Each of the sites you mention sells cheap subs, which you can't opt out of.

Fotolia let's you opt out of DPC (don't know if they have other affiliates though).
iStock let's you opt out of ThinkStock (as far as I'm aware? - please correct me, I'm new in this).
No idea about SS, never really liked them back then - but seems like it would be foolish not to upload there too.

Maybe I've gathered the wrong advice, but isn't this what the general consensus is on this thread? Go SS IS and SS?

8
Big thank you to everyone who took the time to contribute and give feedback. Seems IS + SS + FT is the way to go from what I've gathered.

Like I said I'm just getting started serious about building a portfolio and don't want to end up with thousands of files stuck on one stock site and painfully add them to the others down the road. I also don't want my files everywhere so the buyer has the option to grab it from a cheap sub instead of a better earner for me.

Hence the questions before I started off :)

Thanks again.

9
my suggestion: before you start worrying about which site is better you might want to focus your efforts on producing work. 8 images since 2004 will get you nowhere on any site.

like i pointed out in the OP, i've just recently started uploading and creating work (as of 2 weeks ago or so).

10
I'm in no position to really make a statement, so please regard the title as a question.

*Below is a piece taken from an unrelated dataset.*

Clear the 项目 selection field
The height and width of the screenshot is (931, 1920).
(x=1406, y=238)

From what I've gathered iStock took a huge nosedive around 2010 (+/- a couple of years maybe?). I used to buy everything from there back in 2004'ish to 2007 or so, also had a 1 or 2 images up but not that i had any faith they would sell :)

Anyway I recently started to upload again and mix my photo's with 3D renders suitable for stock (most of my files are pending at the moment, so you can only see a handfull).

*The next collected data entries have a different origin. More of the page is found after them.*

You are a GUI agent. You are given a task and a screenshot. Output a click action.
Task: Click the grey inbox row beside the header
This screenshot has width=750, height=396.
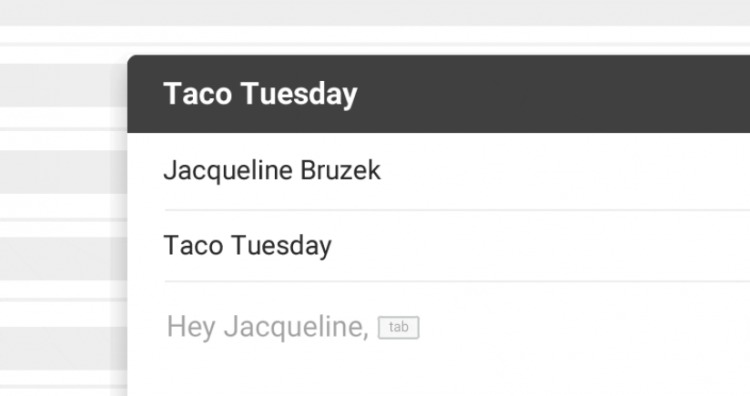tap(63, 85)
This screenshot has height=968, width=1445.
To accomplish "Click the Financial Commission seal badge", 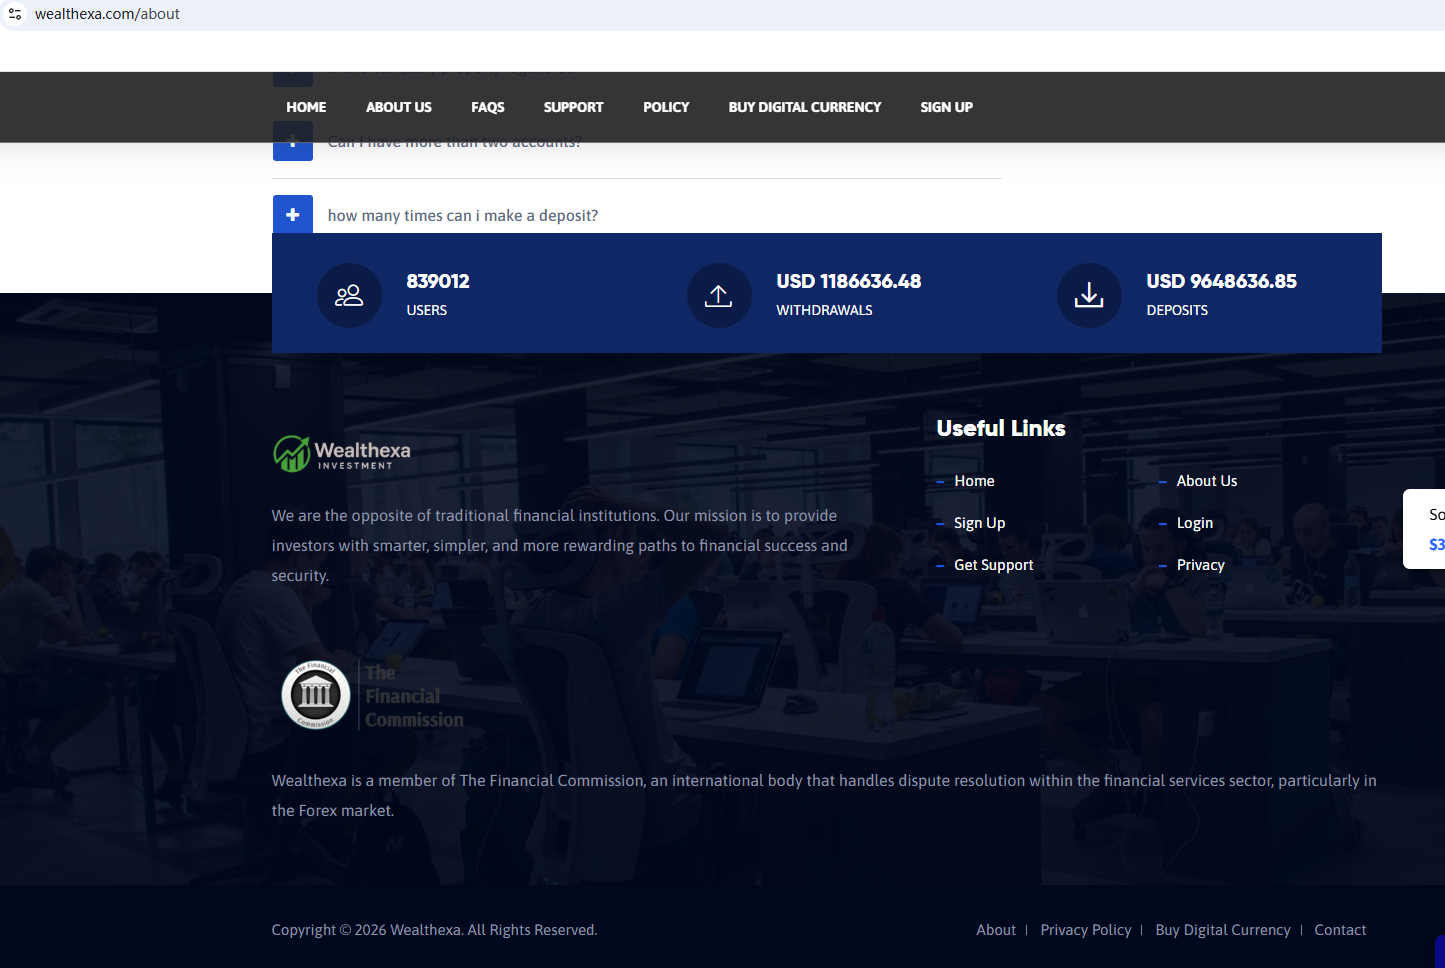I will point(316,694).
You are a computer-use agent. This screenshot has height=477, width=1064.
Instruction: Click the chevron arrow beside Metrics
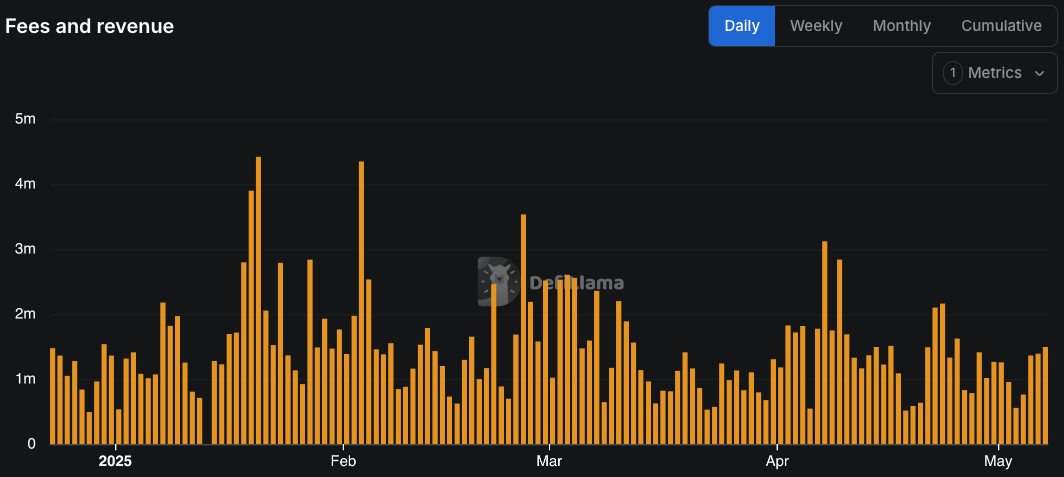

I was hoping to get exclusive ASAP and fill out my portfolio as time went by. After I discovered this site and had a look around it seems that everyone agress that iStock is no longer a good Money earner (well no where near SS).

So i decided to diversify and applied to SS and started uploading to fotolia. Then i said "what ." and applied to DP and DT too.

BUT after reading through each forum I'm shocked (quickly deleted my pending files from DT and will cancel my account on DP when they accept).

I was thinking of going Shutter, iStock and Fotolia (made sure to turn DCP off there), but the royalties seem very very low compared to iStock where $1,5 to $4,5 is where you start at and with exclusive you're looking at $7 or so.

Comparing that to cents from SS made no sense to me. Are your files selling around 20x better on SS that it makes it worthwhile? What am i missing here?

Currently thinking really hard on building a portfolio exclusive to iStock and leaving it at that.